◆ **TASK REQUIREMENTS**: Output, exactly as written, the lines of the data below from the one containing "The width and height of the screenshot is (270, 189)." to the end.

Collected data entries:
================================
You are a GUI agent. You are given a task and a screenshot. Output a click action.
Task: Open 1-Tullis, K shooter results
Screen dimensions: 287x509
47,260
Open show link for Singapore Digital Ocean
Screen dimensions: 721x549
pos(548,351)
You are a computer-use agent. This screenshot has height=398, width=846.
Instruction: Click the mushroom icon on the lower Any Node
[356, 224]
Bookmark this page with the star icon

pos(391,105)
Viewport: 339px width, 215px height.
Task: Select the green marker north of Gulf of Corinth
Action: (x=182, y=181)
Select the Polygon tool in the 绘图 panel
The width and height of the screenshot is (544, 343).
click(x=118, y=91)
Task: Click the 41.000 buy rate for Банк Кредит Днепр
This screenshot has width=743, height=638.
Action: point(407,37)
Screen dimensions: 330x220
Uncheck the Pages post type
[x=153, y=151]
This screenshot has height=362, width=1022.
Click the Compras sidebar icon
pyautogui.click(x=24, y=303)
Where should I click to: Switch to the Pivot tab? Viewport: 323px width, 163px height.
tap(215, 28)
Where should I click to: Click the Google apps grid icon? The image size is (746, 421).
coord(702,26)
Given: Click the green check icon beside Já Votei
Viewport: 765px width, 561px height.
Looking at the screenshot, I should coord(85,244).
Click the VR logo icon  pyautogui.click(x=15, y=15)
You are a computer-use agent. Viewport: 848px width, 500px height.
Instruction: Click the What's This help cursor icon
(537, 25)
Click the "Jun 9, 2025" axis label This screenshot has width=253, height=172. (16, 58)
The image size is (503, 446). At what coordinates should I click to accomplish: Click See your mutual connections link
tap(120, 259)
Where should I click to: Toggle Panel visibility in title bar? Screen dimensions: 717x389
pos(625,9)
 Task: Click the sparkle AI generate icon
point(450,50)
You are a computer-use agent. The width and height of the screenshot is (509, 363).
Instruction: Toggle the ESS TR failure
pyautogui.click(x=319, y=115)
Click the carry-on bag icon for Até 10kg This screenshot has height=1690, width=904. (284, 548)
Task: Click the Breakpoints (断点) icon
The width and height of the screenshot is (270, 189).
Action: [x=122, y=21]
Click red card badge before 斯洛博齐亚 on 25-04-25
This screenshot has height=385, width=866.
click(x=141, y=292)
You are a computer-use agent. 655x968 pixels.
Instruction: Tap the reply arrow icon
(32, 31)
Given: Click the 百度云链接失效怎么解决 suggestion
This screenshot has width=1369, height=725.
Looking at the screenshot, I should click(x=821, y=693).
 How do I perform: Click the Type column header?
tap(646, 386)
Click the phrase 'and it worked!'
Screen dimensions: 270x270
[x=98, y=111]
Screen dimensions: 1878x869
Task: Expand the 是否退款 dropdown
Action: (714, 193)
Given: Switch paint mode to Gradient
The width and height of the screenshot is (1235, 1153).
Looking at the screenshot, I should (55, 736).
================================
◆ **EXERCISE RESPONSE**:
The width and height of the screenshot is (270, 189).
Action: [x=122, y=21]
Click red card badge before 斯洛博齐亚 on 25-04-25
This screenshot has height=385, width=866.
click(x=141, y=292)
You are a computer-use agent. 655x968 pixels.
Instruction: Tap the reply arrow icon
(32, 31)
Given: Click the 百度云链接失效怎么解决 suggestion
This screenshot has width=1369, height=725.
Looking at the screenshot, I should click(x=821, y=693).
 How do I perform: Click the Type column header?
tap(646, 386)
Click the phrase 'and it worked!'
Screen dimensions: 270x270
[x=98, y=111]
Screen dimensions: 1878x869
Task: Expand the 是否退款 dropdown
Action: (714, 193)
Given: Switch paint mode to Gradient
The width and height of the screenshot is (1235, 1153).
Looking at the screenshot, I should (55, 736).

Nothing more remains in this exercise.